Typically when a function is called, the calling code will store any register values that it will need later, on the stack. It will also store a return address, indicating the next instruction after the call. It will do whatever it needs to do to ensure that the stack pointer is set up correctly for the callee. Then it will jump to the target address[*] (in this case, the same function). On return, it knows the return value is in the place specified by the calling convention (register or stack slot).
For a tail call, the caller doesn't do this. It ignores any register values, because it knows it won't need them later. It sets up the stack pointer so that the callee will use the same stack the caller did, and it doesn't set itself up as the return address, it just jumps to the target address. Thus, the callee will overwrite the same stack region, it will put its return value in the same location that the caller would have put its return value, and when it returns, it will not return to its caller, but will return to its caller's caller.
Therefore, informally, a function is tail-recursive when it is possible for a tail call optimisation to occur, and when the target of the tail call is the function itself. The effect is more or less the same as if the function contained a loop, and instead of calling itself, the tail call jumps to the start of the loop. This means there must be no variables needed after the call (and indeed no "work to do", which in a language like C++ means nothing to be destructed), and the return value of the tail call must be returned by the caller.

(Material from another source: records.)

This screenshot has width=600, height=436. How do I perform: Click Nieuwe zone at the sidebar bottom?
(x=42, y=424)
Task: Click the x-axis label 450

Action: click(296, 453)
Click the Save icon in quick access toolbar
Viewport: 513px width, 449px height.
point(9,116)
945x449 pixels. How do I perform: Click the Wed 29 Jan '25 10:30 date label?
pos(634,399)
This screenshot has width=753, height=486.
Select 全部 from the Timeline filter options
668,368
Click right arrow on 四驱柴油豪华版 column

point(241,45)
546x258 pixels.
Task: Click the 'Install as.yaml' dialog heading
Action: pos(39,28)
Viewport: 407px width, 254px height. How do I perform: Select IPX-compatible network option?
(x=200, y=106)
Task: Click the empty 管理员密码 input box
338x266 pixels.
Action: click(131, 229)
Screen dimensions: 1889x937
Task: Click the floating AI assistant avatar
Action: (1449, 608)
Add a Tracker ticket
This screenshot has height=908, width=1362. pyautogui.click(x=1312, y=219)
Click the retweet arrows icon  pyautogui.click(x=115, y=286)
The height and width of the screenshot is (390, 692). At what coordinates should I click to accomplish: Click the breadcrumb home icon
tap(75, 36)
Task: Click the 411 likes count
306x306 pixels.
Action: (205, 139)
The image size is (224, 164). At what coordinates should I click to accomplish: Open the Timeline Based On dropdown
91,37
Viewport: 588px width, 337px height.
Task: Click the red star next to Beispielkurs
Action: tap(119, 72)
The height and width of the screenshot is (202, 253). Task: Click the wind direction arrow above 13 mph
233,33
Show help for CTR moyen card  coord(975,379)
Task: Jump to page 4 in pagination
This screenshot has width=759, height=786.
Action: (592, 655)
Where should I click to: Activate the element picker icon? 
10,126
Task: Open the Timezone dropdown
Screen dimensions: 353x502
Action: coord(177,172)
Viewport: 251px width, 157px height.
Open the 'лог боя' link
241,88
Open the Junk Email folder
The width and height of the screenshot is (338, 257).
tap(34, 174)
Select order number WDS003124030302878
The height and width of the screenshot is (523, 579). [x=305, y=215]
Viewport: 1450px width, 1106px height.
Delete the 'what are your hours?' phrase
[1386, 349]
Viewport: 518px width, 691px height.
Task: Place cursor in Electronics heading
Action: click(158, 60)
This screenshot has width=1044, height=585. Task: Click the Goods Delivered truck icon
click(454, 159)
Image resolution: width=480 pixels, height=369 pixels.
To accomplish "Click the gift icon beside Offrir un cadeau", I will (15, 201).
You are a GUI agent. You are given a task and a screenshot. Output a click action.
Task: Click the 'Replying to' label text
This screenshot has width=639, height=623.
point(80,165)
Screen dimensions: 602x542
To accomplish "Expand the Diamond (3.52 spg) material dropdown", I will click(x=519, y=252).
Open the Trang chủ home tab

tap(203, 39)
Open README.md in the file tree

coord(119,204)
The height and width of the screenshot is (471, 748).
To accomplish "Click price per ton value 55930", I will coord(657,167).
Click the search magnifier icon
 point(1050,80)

This is all for simple/trivial tail-recursion. There are transformations that can be used to make something tail-recursive which isn't already, for example introducing extra parameters, that store some information used by the "bottom-most" level of recursion, to do work that would otherwise be done on the "way out". So for instance:
int triangle(int n) {
if (n == 0) return 0;
return n + triangle(n-1);
}
can be made tail-recursive, either by the programmer or automatically by a smart enough compiler, like this:
int triangle(int n, int accumulator = 0) {
if (n == 0) return accumulator;
return triangle(n-1, accumulator + n);
}
Therefore, the former function might be described as "tail recursive" by someone who's talking about a smart enough language/compiler. Be prepared for that variant usage.
[*] Storing a return address, moving the stack pointer, and jumping, may or may not be wrapped up in a single opcode by the architecture, but even if not that's typically what happens.
All your functions are tail recursive.
no instruction left after the self-call
means: After the self-call, you return from the function, i.e. no more code has to be executed, and not that there is no more line of code in the function.
Yep; I think your professor meant that in any path, if the final instruction is recursive, then it is tail recursion.
So, all three examples are tail-recursive.
All three examples are tail recursive. Generally speaking, it is tail recursion, if the result of the function (the expression following the "return" keyword) is a lone call to the function itself. No other operator must be involved in the outermost level of the expression. If the call to itself is only a part of an expression then the machine must execute the call but then has to return back into the evaluation of said expression, that is, it was not at the tail of the function execution but in the middle of an expression. This however does not apply to any parameters that the recursive call may take: anything is allowed there, including recursive calls to itself (e.g. "return foo(foo(0));"). The optimization of calls to jumps is only possible for the outer call then, of course.